## EXERCISE
Which of the lines below contain the string "agent"? Pull each one out of the data.

## DATA FOR ANALYSIS
* * *

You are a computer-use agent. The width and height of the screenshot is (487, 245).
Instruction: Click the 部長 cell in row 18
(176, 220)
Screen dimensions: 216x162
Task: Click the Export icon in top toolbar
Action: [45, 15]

* * *

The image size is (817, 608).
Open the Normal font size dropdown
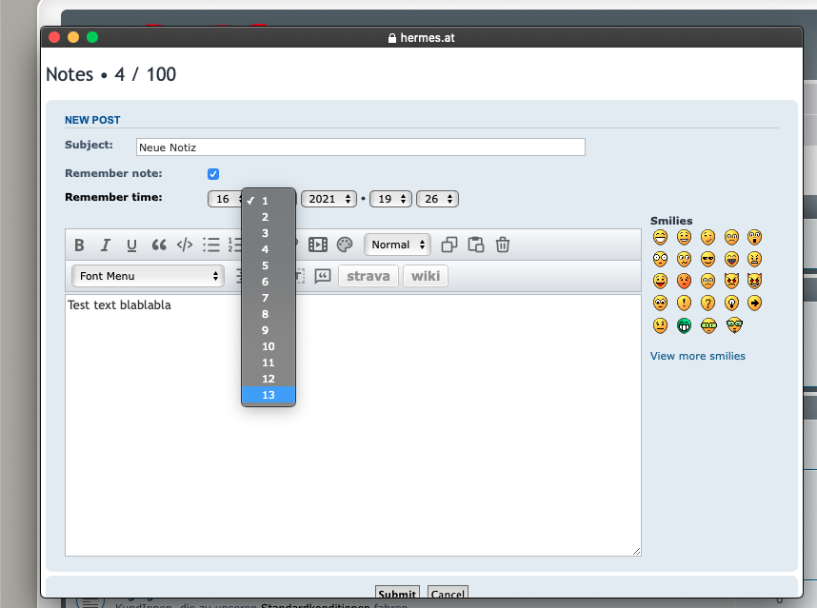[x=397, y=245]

* * *

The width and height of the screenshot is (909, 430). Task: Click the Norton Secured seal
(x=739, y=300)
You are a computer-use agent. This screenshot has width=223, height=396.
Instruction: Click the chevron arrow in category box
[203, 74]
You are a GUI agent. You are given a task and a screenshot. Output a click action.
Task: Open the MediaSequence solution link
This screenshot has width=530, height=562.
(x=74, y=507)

* * *

## OUTPUT BELOW
You are a computer-use agent. The width and height of the screenshot is (487, 245).
You are a computer-use agent. This screenshot has width=223, height=396.
You are a GUI agent. You are given a task and a screenshot. Output a click action.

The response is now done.